The Why Behind Wildfires

photo courtesy of google images

     This past decade will go down in history as one of the hottest on record, and it also came with record-breaking fires—fires that forced employees out of workplaces, animals out of natural habitats and families out of homes. But how do fires get to this point of destruction? How do they grow so strong that structures once standing are soon nothing but ash? Firefighters call the perfect storm that creates these natural disasters the fire triangle.

    The fire triangle is a culmination of three conditions that must be present to start a fire. To terminate a fire, firefighters try to eliminate one condition of the fire triangle because, without all three, a fire cannot start. These three conditions all working together eventually cause massive wildfires seen in the Amazon, Australia and California.

    The first condition is fuel, classified as “flammable material surrounding a fire, including trees, grasses, bush, even homes,” according to National Geographic. The greater the fuel load, the greater the fire. Anything that can burn can then be used as more fuel to strengthen the fire. There is only one way to take fuel out of the equation, and that is by fighting fire with fire.

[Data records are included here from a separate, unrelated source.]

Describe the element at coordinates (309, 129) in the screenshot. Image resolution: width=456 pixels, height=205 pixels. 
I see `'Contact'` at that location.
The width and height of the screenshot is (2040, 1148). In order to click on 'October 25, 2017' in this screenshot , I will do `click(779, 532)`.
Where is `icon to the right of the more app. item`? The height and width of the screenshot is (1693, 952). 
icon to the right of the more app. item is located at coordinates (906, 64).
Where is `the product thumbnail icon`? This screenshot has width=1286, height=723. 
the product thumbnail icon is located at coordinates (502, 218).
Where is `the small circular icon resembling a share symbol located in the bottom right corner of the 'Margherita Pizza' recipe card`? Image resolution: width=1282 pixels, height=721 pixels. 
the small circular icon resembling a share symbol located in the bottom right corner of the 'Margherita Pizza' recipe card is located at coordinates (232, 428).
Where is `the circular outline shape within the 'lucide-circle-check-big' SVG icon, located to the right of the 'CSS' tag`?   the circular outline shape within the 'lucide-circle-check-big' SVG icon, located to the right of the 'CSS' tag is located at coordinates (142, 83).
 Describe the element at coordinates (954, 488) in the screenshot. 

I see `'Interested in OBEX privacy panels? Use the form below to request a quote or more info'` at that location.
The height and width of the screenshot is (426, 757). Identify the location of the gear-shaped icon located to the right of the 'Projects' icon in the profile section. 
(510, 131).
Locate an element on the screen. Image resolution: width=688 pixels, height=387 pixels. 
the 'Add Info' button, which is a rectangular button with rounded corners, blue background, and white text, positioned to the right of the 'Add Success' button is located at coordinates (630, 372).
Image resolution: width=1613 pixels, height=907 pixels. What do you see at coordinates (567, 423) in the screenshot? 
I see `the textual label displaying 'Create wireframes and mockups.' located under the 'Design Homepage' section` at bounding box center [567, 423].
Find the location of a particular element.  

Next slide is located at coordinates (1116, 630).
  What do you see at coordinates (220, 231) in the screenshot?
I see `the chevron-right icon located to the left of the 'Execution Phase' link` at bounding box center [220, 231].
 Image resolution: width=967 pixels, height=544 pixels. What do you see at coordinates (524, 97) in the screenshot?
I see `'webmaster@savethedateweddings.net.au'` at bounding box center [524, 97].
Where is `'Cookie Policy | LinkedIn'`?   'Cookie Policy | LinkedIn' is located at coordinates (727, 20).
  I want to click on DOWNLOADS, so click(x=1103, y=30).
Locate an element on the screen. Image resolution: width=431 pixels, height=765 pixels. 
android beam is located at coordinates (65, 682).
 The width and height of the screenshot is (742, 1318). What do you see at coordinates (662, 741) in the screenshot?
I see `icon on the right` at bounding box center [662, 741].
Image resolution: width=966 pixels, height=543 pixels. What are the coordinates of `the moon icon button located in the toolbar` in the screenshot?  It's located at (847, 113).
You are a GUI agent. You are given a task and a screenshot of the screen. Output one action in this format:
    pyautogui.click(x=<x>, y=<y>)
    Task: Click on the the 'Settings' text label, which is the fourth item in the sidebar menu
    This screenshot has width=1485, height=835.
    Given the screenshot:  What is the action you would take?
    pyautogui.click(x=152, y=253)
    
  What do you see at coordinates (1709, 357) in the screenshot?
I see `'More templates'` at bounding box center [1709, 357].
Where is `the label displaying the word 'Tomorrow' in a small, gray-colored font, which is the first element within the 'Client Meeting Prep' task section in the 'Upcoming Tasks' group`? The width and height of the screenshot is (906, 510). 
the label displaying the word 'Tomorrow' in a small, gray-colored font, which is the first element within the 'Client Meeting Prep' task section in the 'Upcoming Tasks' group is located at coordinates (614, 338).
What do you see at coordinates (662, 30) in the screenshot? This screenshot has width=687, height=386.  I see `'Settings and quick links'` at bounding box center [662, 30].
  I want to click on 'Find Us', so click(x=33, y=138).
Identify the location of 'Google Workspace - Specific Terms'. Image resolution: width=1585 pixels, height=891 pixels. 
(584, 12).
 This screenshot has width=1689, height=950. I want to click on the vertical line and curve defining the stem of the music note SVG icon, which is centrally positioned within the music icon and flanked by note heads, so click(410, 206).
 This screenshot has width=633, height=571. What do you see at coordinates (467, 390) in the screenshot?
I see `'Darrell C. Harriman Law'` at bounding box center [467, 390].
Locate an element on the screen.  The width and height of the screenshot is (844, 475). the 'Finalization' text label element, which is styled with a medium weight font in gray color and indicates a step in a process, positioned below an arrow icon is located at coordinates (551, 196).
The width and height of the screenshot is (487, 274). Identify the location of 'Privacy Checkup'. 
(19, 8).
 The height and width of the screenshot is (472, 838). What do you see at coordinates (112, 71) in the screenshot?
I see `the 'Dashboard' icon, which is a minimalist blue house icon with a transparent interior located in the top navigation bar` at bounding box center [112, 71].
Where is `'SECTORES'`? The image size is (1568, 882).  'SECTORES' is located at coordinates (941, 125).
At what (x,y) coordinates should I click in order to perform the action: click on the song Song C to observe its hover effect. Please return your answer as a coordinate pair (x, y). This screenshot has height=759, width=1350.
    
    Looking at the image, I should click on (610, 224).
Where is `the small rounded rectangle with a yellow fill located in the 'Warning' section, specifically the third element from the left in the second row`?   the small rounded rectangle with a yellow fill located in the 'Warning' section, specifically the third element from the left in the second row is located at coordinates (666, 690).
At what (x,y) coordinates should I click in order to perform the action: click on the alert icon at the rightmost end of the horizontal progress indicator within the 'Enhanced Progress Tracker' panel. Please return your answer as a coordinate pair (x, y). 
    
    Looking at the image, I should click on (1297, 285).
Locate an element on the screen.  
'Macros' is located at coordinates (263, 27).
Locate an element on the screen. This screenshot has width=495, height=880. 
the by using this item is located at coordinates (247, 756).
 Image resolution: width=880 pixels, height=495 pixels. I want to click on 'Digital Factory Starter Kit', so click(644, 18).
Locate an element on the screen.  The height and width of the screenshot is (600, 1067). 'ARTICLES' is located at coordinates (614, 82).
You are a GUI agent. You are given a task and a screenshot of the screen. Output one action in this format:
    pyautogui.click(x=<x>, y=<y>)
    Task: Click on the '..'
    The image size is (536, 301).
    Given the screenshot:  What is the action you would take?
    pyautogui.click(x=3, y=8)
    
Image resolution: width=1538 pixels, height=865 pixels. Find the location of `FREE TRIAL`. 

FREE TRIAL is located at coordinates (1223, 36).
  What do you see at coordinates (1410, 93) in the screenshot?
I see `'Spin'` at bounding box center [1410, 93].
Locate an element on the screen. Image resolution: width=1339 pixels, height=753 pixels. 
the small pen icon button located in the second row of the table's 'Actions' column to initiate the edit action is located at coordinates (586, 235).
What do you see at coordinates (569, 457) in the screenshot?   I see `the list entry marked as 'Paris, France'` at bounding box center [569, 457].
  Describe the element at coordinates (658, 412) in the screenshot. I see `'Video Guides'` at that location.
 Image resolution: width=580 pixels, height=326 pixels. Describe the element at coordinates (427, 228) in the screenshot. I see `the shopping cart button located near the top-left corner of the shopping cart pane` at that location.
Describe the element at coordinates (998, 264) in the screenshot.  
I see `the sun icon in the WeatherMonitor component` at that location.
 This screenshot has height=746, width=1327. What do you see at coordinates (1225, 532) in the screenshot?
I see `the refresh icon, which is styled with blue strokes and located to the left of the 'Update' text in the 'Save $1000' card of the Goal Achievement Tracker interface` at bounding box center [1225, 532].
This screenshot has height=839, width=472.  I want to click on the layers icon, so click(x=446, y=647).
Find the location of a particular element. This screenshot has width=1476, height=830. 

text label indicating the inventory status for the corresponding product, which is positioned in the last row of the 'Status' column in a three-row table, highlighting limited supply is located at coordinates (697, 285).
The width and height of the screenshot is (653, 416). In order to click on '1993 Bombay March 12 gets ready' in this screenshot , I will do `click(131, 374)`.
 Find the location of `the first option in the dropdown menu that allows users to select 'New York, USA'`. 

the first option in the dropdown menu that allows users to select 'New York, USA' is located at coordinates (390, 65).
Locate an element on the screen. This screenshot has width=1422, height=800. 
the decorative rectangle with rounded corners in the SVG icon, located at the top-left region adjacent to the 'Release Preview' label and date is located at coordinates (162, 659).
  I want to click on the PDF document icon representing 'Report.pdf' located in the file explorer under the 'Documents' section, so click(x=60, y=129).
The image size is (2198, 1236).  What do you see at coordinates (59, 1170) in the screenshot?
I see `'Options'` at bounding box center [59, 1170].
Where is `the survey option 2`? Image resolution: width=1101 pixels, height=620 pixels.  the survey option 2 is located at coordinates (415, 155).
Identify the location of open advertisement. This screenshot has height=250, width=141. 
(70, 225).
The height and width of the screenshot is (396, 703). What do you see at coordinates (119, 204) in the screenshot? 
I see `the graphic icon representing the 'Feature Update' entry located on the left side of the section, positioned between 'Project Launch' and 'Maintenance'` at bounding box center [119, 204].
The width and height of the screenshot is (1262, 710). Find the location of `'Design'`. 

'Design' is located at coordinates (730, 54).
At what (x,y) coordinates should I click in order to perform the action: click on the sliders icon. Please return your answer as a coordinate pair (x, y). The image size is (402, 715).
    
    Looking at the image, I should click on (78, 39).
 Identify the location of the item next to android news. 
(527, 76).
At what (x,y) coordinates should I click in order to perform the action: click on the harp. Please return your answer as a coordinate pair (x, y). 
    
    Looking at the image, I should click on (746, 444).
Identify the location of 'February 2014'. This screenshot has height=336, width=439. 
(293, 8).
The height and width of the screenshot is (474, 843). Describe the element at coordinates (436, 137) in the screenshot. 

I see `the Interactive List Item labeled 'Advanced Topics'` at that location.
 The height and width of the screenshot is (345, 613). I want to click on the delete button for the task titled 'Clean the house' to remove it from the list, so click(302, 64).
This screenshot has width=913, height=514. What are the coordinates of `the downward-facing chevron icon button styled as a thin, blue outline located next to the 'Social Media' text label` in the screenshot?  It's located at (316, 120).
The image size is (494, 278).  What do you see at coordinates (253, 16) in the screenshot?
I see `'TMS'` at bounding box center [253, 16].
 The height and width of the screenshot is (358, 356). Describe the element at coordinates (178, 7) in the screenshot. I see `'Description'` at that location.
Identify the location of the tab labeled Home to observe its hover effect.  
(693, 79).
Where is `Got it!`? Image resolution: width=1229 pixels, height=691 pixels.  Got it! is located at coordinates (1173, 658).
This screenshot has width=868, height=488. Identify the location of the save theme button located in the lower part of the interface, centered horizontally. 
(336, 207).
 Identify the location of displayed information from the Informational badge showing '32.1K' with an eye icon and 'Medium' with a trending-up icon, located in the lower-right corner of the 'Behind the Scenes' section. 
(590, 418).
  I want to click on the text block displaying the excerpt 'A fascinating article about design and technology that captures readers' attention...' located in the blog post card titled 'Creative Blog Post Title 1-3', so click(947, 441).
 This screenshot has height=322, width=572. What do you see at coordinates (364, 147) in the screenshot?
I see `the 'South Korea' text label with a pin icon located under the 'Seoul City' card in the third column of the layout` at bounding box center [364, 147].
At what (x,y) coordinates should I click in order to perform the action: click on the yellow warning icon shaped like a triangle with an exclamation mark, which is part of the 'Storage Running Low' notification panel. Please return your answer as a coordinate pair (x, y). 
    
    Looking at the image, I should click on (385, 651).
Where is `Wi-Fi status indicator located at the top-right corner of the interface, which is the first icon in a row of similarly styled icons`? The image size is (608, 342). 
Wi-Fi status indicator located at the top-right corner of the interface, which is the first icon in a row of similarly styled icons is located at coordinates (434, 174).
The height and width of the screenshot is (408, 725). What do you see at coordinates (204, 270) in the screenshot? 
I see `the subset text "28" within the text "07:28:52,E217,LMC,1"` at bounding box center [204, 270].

    The CTIF or International Association of Fire and Rescue Services explains the method as a backfire or a controlled fire. The idea is to pre-burn the area that the fire is headed, therefore burning all the available fuel. By taking fuel out of the equation, the initial fire cannot spread. But it is not always a quick fix.

    A backfire can help stop the initial fire, but there is also a risk that the backfire can start an entirely new fire. Backfires are a unique battle on their own; they are most effective if the counter-fire is close enough to the fire front that it can be consumed by the original fire. This can only happen if the wind is cooperating, if the wind weakens the fire will stay in one place and just burned the desired area. If not, a whole new fire can spread and create destruction. This explains the importance of the next part of the fire triangle, air.

    For anything to burn there needs to be a significant amount of oxygen. Air provides the oxygen that a fire needs to burn. It also helps flames travel great distances so quickly. National Geographic used California fires as an example. California fires escalate so quickly due to the Santa Ana winds, “hot, dry gusts that turn small blazes, often cause by humans, into neighborhood-charring infernos.” The winds can carry flames far distances, turning a once tame fire uncontrollable. When the air is hot and dry with large gusts of wind, it is the perfect environment to start a fire. There is only one thing missing, the heat source.

    Although fires are classified as natural disasters, most fires are started from heat sources created by human error. According to the Insurance Information Institute, “As many as 90 percent of wildland fires in the United States are caused by people.” People provide a heat source from careless acts of campfires left unattended, thrown out cigarettes, burning buildings and fallen power lines.

    Mistakes from power companies have initiated many devasting fires. Specifically, in California, The Pacific Gas and Electric Company was the cause of California’s Camp Fire in 2018. This fire was the most devastating in California’s history, and the company is eager to not cause another devastation. They intend to stop mistakes by planning blackouts. Therefore, much of California goes without power for an extended amount of time to limit the risk of another fire starting due to errors in power equipment.

    Government officials and Firefighters work to stop any of the three elements that make up the fire triangle. If they are successful, people’s childhood homes are saved, the air is healthier to breathe and animals can stay where they belong. But the failure to stop these elements ends in catastrophe, that is why people across the country are working to find new ways to better control these uncontrollable fires.